Quand l'Église fait chanter les garderies

Les CPE n’ont pas leur place dans les églises, dit l’adjoint au vicaire général de Montréal, Alain Walhin.
Photo: Jacques Nadeau - Le Devoir Les CPE n’ont pas leur place dans les églises, dit l’adjoint au vicaire général de Montréal, Alain Walhin.
Alors que le Québec promet pour l’automne une Charte sur la laïcité, la religion catholique cherche à reprendre le terrain qu’elle a perdu dans une vague de déconfessionnalisation.

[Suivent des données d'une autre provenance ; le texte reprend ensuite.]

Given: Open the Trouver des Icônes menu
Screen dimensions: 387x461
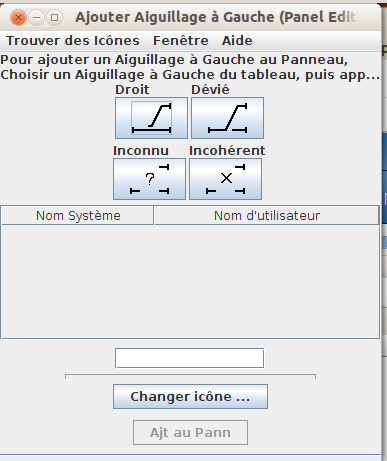Looking at the screenshot, I should (73, 41).
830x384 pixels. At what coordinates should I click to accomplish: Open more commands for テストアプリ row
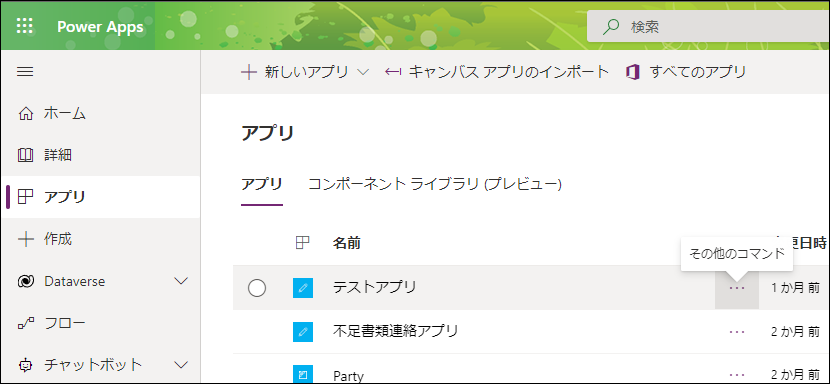pos(737,288)
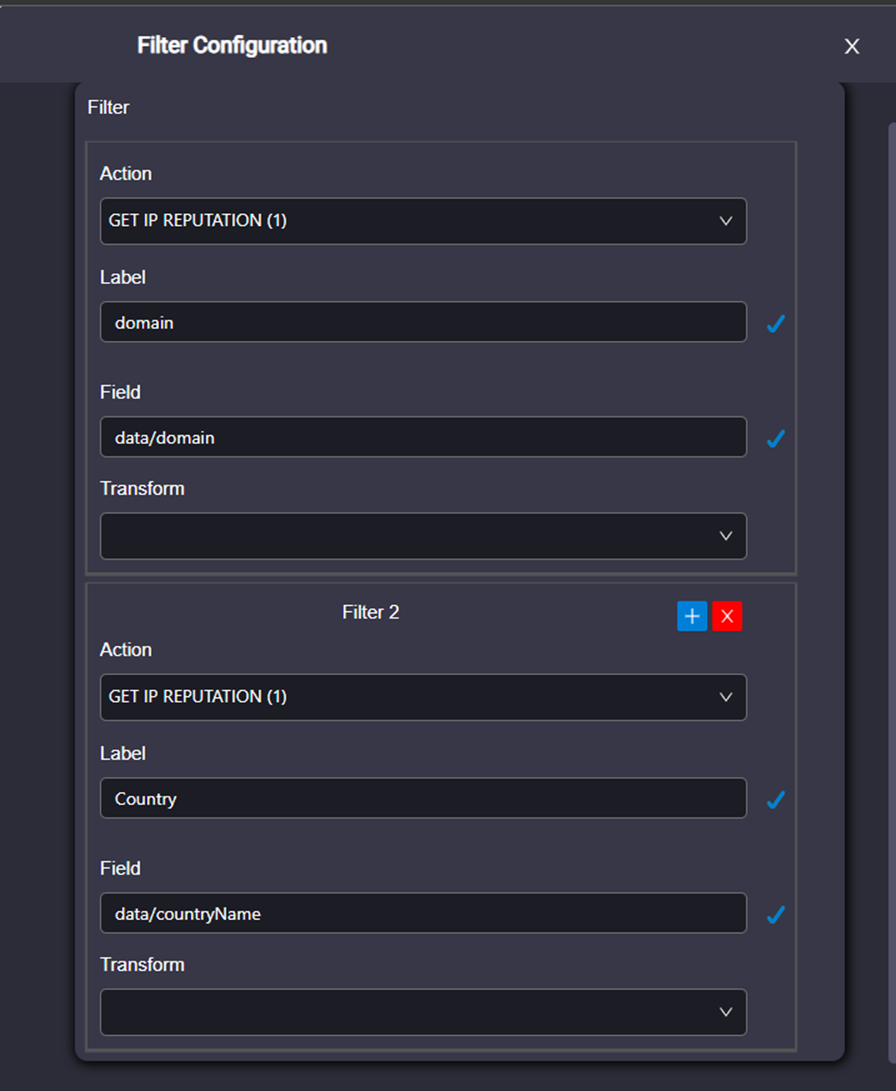Screen dimensions: 896x1091
Task: Confirm the Country label checkmark
Action: [776, 799]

Des garderies aux écoles, jadis lieux de catéchèse désormais exempts d’apprentissage religieux, cette reconquête nouveau genre crée des remous.
 
Les centres de la petite enfance (CPE), qui souhaitent s’installer dans les églises, sont parmi les premiers à faire les frais de la réaffirmation de l’Église catholique. Celle-ci semble bouder les organismes laïcs, préférant plutôt servir ses propres œuvres.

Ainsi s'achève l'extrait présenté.